From 2003 to 2008 Marta Shpak attended the National Academy of Government Managerial Staff of Culture and Arts in Kyiv where she obtained her master's degree in Modern choreography and Management of organizations and Performing Arts; become a Soloist/Singer of the State Ensemble of songs and dance of the Ministry of Internal Affairs of Ukraine and an Actress of the poetic theatre "Mushlya" ("The Shell", director – Sergiy Arkhypchuk). In 2019 Shpak became an MA candidate at York University, Toronto, Canada, working within Theatre and Performance Program at the Faculty of Fine Arts, TV and Media.

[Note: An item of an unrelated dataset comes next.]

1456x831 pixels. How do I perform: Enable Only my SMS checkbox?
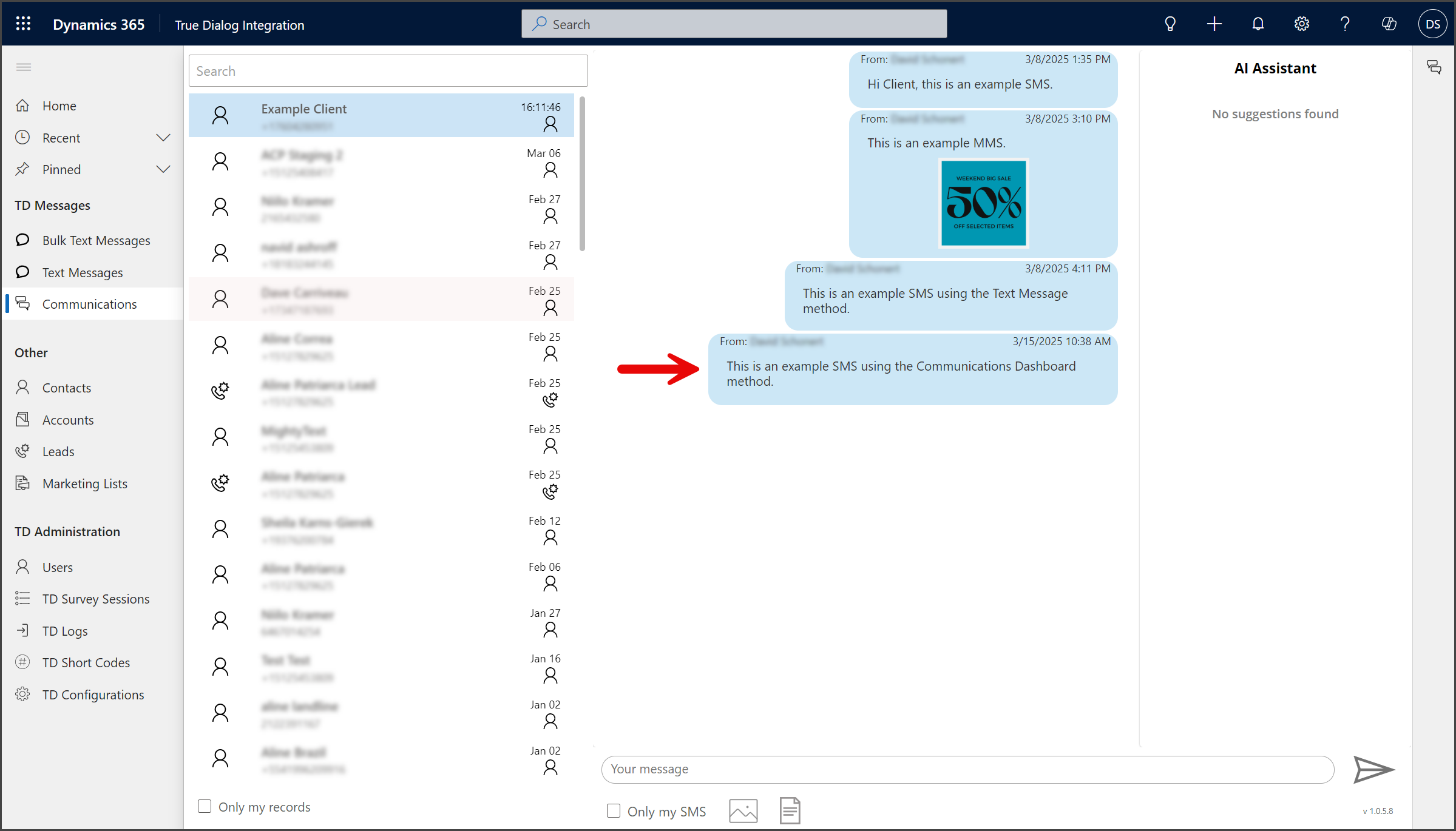point(614,811)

2009 "The Honoured National Artist of Ukraine" 

 In 2009 Marta Shpak was awarded the title The Honored National Artist of Ukraine by the President of Ukraine in recognition of her dedication as the main soloist of the State Ensemble of songs and dancing of the Ministry of Internal Affairs of Ukraine, whose performances have inspired and rallied the support of thousands of listeners in Ukraine and around the world.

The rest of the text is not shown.